A travers la musique du bariè, Zélé de Papara a réussi à forger sa légende de grande chanteuse sénoufo dans un contexte socio-culturel peu favorable aux voix féminines. 

C’est à Papara, paisible patelin niché à quelques encablures de la ville de Tingrela dans le septentrion ivoirien que nait Koné Zélé en 1934. La Côte d’Ivoire est alors sous le joug du colon français. Cinquième fille d’un père qui est chef de village, elle reçoit une éducation dans la pure tradition Sénoufo. Mariée à l’adolescence, elle ira vivre avec son époux dans le village de celui-ci non loin de Papara. Koné Zélé connaîtra 11 maternités. Par 11 fois, elle aura l’heur d’être mère. Hélas tous ses 11 enfants,  seront  successivement fauchés par la mort avant d’atteindre l’âge de 3 ans.

Rejetée par la société

En pays Sénoufo, le prénom Zélé est attribué à la cinquième fille. Par contre, Zélé de Papara n’aura pas bénéficié de cette grande famille à cause de la pression sociale. Même sa famille proche l’a rejetée car accusée à tort.
En effet, un grand malheur l’avait suivi toute sa vie. Maman de onze enfants durant son premier mariage, aucun parmi eux n’avait dépassé l’âge de trois ans.
Ce qui fait d’elle une sorcière, une femme de malheur, une femme maudite, etc. dans le cercle familial. Condamnée à quitter ce foyer, elle est confrontée au même problème lors de son second mariage.
Toutefois, au lieu de céder au désespoir à cause des railleries, Zélé s’investit davantage dans ce qu’elle savait faire le mieux : chanter. Ses chansons en langue Sénoufo conquièrent très vite toute la région du Nord de la Côte d’Ivoire.
En 1965, date de son éclosion en tant que chanteuse, elle est désignée chanteuse principale de “Bariè” à Papara. Sa réputation dépasse très vite les frontières de son village, de sa région et même de la Côte d’Ivoire.

Une vie désintéressée

Elle est révélée au grand public en août 1987 avec sa participation au premier Festival National des masques et danses traditionnelles à Yamoussoukro. Ses chansons diffusées sur la radio nationale l’imposent dans tout le pays. Les plus grandes scènes nationales l’accueillent. Malheureusement, elle ne sortira aucun album. La chansonnière pratiquait la musique pour son plaisir et n’attendait de rien de cela. Avec son petit tambour à la hanche, car elle était percussionniste, son chapeau de chasseur, sa tenue en bande noir et blanc de pagne traditionnel, Zélé a donné une autre dimension au ‘’Bariè’’.

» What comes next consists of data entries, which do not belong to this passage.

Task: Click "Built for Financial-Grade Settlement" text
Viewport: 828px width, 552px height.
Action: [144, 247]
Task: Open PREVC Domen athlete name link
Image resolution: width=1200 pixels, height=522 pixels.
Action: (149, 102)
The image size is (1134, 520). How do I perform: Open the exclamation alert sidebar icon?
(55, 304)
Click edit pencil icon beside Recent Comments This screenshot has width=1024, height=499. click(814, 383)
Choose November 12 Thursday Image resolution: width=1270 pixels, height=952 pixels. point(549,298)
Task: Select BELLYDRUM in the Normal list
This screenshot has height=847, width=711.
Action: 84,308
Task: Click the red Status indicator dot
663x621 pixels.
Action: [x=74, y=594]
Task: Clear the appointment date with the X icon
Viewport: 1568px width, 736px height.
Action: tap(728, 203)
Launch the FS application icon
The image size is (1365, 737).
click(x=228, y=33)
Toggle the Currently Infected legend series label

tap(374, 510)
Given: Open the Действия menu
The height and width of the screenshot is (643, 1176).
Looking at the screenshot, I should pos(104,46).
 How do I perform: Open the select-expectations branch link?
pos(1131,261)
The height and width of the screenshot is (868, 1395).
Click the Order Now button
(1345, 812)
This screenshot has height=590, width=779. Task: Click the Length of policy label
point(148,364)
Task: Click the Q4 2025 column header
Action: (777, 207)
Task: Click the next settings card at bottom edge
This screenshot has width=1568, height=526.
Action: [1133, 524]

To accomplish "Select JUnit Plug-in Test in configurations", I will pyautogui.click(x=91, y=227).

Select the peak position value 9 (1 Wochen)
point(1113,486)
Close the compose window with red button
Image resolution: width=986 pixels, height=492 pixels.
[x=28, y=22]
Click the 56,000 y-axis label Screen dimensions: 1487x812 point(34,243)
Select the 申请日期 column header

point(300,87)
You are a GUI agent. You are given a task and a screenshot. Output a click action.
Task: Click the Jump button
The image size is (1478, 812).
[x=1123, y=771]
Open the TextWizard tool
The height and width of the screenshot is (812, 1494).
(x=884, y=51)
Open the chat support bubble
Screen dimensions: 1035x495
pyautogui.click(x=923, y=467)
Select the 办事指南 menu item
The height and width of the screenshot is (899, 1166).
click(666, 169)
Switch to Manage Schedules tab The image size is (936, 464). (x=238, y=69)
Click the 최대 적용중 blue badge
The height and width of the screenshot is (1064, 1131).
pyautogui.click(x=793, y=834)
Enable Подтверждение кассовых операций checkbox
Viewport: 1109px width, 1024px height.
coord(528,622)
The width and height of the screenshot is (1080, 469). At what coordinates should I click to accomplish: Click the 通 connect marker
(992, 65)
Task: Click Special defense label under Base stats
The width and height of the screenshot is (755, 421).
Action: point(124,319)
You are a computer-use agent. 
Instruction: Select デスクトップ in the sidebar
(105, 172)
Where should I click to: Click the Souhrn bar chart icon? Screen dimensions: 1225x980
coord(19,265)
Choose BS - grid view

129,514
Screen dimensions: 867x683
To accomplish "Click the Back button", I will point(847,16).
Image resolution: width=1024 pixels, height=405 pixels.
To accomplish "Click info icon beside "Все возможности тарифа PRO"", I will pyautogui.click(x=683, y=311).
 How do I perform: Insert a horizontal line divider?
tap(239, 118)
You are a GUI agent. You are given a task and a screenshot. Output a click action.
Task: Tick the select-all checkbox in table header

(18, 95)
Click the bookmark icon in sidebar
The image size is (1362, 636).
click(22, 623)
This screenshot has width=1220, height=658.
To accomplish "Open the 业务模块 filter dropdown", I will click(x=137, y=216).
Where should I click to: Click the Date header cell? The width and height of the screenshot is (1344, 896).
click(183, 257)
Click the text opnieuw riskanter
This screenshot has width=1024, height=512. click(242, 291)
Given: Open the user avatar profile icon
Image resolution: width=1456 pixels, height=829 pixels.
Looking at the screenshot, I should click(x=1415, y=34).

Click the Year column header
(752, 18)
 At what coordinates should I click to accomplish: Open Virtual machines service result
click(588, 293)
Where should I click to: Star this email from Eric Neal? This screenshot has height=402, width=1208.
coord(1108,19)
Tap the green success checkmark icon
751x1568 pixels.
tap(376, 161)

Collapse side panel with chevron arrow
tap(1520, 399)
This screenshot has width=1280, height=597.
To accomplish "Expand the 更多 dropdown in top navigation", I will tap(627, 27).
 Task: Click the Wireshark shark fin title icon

Très modeste, la cantatrice n’attend aucune retombée financière de son art. Elle continue de vivre dans sa petite case en banco couverte de paille à Papara. Malheureusement le 17 août 1994, les murs de sa maisonnée fragilisés par la pluie diluvienne s’écroulent sur elle, pendant qu’elle dormait. La chanteuse ne survit pas au drame et est inhumée la même nuit comme le veut la tradition sénoufo.
30 ans après son décès, des héritages du “bariè” existent encore. Et toutes les chanteuses qui excellent dans cet art sont surnommées Zélé de Papara en reconnaissance à la cantatrice.